# [Data supplied]
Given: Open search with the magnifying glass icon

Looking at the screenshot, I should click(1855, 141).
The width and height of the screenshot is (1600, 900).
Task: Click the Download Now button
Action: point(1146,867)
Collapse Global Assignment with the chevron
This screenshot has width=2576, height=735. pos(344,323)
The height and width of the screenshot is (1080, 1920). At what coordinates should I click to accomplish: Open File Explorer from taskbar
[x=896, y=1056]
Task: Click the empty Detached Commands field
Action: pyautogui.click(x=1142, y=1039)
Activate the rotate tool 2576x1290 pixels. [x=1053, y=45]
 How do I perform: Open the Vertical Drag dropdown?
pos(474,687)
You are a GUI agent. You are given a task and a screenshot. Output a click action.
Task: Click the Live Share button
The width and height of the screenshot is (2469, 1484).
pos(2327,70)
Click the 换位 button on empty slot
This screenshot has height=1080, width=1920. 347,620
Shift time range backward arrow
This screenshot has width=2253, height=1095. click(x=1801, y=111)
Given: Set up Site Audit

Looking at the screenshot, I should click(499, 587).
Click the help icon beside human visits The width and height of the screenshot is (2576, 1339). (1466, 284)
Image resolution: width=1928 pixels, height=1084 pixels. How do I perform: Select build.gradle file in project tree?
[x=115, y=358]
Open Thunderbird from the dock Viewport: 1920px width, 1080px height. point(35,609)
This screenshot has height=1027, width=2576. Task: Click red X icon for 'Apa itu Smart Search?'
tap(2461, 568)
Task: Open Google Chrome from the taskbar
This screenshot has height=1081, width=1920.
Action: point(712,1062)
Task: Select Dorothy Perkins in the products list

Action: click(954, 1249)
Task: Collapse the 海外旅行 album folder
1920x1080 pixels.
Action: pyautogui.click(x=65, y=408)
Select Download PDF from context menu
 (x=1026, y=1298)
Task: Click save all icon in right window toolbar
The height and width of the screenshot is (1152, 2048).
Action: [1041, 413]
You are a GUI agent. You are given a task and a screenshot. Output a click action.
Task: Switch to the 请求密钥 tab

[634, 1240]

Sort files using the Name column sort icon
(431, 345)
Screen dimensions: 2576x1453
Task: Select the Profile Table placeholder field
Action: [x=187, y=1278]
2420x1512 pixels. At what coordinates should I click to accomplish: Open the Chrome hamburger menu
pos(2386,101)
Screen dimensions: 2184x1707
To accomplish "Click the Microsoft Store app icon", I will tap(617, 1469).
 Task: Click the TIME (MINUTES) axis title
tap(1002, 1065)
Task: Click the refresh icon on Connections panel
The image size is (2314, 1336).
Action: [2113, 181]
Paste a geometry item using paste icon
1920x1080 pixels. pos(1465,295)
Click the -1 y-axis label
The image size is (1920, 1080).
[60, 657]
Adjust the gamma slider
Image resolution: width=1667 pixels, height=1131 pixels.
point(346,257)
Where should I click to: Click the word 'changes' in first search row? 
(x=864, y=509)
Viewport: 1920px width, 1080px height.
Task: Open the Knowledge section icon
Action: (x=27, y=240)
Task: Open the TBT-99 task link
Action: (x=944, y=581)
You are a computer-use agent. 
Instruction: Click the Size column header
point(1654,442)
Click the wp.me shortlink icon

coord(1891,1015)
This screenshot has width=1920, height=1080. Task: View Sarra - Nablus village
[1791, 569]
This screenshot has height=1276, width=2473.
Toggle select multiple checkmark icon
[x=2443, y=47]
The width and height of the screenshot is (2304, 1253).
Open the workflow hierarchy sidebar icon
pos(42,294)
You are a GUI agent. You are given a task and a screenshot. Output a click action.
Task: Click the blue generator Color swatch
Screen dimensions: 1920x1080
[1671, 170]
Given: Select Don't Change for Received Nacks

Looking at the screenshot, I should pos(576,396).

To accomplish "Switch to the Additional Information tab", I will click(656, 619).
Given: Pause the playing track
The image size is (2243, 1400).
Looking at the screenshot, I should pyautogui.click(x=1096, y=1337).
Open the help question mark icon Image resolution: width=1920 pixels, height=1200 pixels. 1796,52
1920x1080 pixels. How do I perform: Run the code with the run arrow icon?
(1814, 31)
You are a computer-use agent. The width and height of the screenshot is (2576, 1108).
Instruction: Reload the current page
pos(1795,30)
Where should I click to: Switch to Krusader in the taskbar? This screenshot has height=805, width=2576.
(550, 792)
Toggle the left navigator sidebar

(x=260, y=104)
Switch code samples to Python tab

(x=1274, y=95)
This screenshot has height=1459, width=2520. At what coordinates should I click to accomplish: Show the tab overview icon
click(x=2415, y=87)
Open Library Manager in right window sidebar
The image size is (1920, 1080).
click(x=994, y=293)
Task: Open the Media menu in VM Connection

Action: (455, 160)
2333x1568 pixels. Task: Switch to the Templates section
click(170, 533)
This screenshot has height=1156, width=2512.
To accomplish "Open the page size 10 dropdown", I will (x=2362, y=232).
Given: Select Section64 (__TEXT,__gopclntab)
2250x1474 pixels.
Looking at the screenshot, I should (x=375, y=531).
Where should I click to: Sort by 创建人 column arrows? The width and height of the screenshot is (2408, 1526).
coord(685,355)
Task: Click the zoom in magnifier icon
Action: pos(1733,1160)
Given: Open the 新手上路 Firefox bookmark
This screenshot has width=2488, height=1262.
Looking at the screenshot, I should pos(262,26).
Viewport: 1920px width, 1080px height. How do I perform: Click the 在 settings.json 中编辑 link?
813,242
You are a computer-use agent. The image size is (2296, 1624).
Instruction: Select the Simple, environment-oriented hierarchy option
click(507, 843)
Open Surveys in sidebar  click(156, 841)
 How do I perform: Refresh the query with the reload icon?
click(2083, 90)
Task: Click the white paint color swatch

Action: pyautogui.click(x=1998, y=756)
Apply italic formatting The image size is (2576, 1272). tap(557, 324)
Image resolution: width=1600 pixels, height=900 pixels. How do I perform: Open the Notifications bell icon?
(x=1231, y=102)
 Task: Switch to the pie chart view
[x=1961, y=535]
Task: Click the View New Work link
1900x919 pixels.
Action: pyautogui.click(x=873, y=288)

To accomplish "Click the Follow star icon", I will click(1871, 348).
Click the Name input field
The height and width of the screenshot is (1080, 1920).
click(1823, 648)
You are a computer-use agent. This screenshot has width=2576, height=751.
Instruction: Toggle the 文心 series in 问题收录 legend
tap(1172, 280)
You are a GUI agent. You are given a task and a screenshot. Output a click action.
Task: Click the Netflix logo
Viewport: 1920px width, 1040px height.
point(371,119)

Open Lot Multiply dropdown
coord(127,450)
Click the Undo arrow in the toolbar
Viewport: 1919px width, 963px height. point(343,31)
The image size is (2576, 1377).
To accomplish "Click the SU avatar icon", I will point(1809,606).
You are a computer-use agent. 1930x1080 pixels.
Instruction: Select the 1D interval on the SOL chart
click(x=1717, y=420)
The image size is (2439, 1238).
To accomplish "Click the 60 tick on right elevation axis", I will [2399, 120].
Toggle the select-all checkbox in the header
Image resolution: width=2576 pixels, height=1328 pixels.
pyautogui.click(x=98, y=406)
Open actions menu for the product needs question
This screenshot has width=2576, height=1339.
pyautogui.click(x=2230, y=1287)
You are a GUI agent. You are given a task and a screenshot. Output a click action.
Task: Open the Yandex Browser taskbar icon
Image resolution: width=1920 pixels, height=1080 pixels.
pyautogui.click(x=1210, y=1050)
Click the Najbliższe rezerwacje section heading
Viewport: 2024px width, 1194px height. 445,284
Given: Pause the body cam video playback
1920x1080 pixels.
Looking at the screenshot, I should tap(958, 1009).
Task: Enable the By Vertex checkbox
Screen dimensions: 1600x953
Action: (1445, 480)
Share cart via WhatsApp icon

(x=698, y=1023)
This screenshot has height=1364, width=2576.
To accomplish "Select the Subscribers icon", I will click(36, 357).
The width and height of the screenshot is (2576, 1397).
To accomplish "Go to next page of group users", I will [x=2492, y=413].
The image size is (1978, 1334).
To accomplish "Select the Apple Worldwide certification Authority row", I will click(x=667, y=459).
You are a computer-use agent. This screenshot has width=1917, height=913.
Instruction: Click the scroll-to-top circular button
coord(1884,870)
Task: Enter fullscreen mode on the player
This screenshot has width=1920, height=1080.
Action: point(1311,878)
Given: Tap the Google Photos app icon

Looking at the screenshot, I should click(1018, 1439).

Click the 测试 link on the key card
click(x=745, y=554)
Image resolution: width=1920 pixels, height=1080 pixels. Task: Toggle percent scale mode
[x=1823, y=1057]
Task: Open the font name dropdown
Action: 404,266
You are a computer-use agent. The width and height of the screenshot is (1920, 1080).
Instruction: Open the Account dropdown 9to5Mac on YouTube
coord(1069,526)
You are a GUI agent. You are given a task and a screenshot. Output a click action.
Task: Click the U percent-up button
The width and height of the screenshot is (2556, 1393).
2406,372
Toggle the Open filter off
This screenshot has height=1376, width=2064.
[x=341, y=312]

# [Try it]
Nothing but a number is wanted: report how many lines in the entries above contain the string "help".

# [Exercise solution]
2